Despite a resounding defeat in North Carolina and a slim win in Indiana on Tuesday, Hillary Clinton has promised to remain in the race through the end of the primaries in June. Unless, for some unforeseen reason, Barack Obama’s campaign implodes, there is no real way that she could win a majority of Democratic delegates in that time.
Reactions have been unsympathetic. The New York Post called her “toast” in three-inch-high letters on Wednesday. University of Chicago political scientist John Mark Hansen, one of my favorite political commentators (and a professor for whom I worked as a research assistant while in college) is typically restrained in making broad pronouncements, but even he calls Clinton’s candidacy “over.” With five more superdelegates declaring their support for Obama, the wonderment at Clinton’s motives continues.
So why has Clinton stayed in? There are possible procedural reasons; the Clinton campaign may be negotiating with the Obama campaign for a way to end Clinton’s candidacy with some face-saving measure. For instance, the Obama campaign could pay off the Clinton campaign’s debt. Since much of this debt is owed to Clinton herself, that would practically amount to buyout of Clinton.
The Clinton campaign also continues to hope for an advantageous resolution of the disputed Michigan and Florida primaries. Any resolution would have to be approved by both candidates, though, and Hansen suspects that the candidates will negotiate a solution under which those results are counted, but not in a way that affects the larger outcome of the nominating process.

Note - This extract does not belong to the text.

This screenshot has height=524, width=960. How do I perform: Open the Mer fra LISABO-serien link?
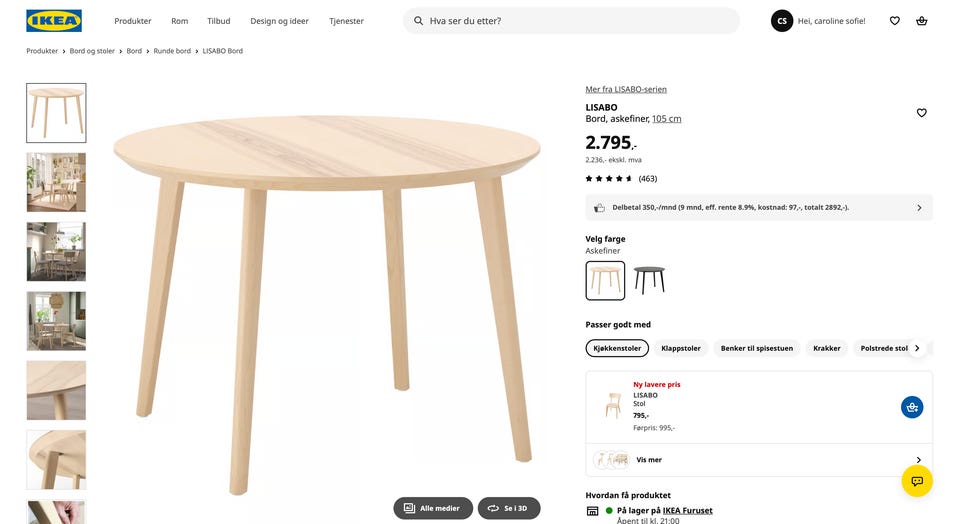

There is a more emotional aspect, too, in what looks like an inability on Clinton's part to accept her loss. Hansen points out that by other rules (particularly the Republican winner-take-all rules), Clinton would have won. She also would have had a better chance at winning if the Michigan and Florida Democratic organizations had contained themselves and had not moved their primaries in defiance of the Democratic National Committee, since wins in those states would have given her campaign some high-profile victories to counter early Obama successes.
This year’s Democratic race has largely been about plausibility—Obama, after all, became a viable candidate when voters in South Carolina took his victory in Iowa to be a sign that he could win the nomination. From January of 2007, when she said “I’m in to win,” until about three months ago, Clinton was clearly the most plausible Democratic candidate in the contest for the nomination, and presenting herself as the inevitable nominee was a significant part of her early strategy. Although it’s been ongoing for months, the collapse of her candidacy is abrupt in the context of her long claim of inevitability and the near-universal expectation a year ago that she would be the Democratic nominee.
It could be that a still-startled Hillary Clinton just can’t bring herself to let go.